The two of them disagreed. She was finding about Catholicism from a Catholic who could exchange ideas with her, who could clarify misconceptions she had, who could push back where appropriate. That’s going to be a much more fruitful conversation. Now, in that spirit, I want to make an offer to those of you non-Catholics who are watching this. First of all, thank you. Thank you for making it through the episode. Thank you for being open-minded and getting out of the echo chamber. But I also want to give an invitation as well as a challenge, by the way, to Catholic viewers, if you wonder as a non-Catholic Y is the Catholic church teaches X or Y thing. Maybe it’s something Mike mentioned. Maybe it’s something you came in with that you just find confusing. I invite you to ask it below. I’m not going to be offended, right?
I’m inviting you to do it. I will do my best to respond to at least some of the questions. And I know there are many smart holy Catholics who watch this show and subscribe, which is great.

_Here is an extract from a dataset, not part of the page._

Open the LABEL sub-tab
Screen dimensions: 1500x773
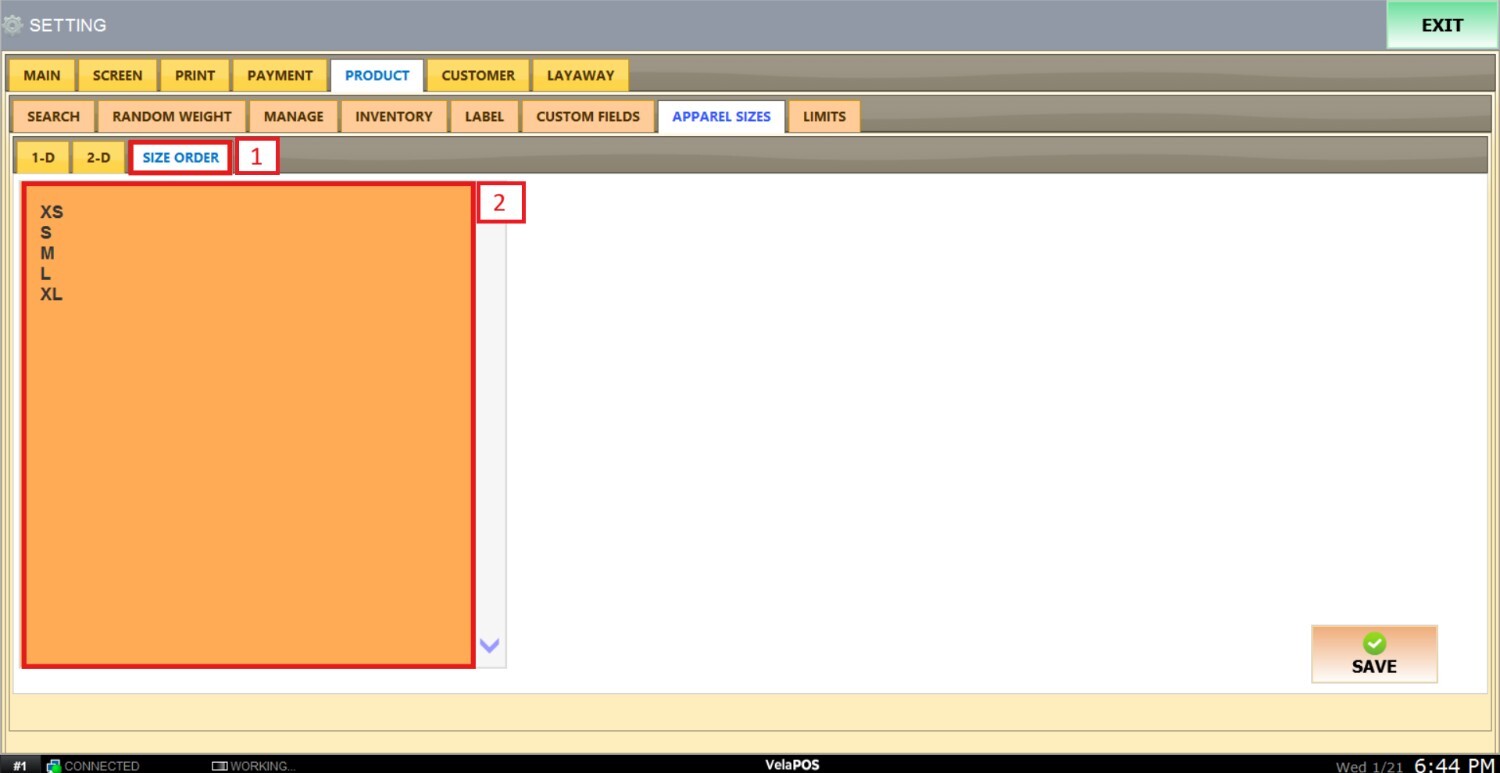click(x=484, y=116)
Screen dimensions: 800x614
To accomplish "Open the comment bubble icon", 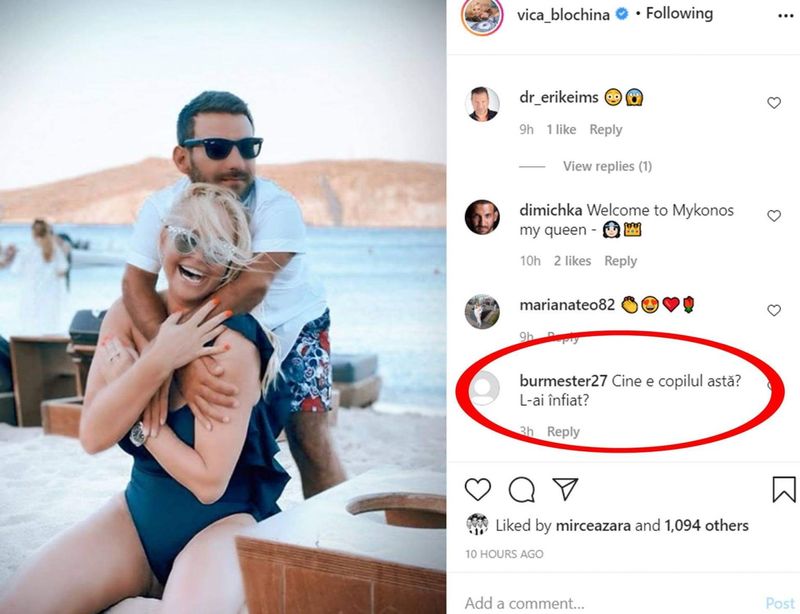I will click(521, 489).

And I encourage them and invite them to give the good answers I know they’re capable of giving. Meanwhile, to you, Catholics, I would say please jump in the comments, answer questions, but do it graciously, generously. And please recognize that especially for those people who didn’t grow up Catholic. There’s a lot of confusion. Maybe they don’t know Catholics, maybe they know bad or lukewarm Catholics. They’re going to come away with a lot of good and legitimate questions. This is an opportunity to show both the truth and the love of Christ. So please, to everyone listening, let’s be charitable. Let’s be loving. Let’s model Christianity and how we interact. And I hope to hear from you in the comments for to Shameless Popery; I’m Joe Heschmeyer. God bless you.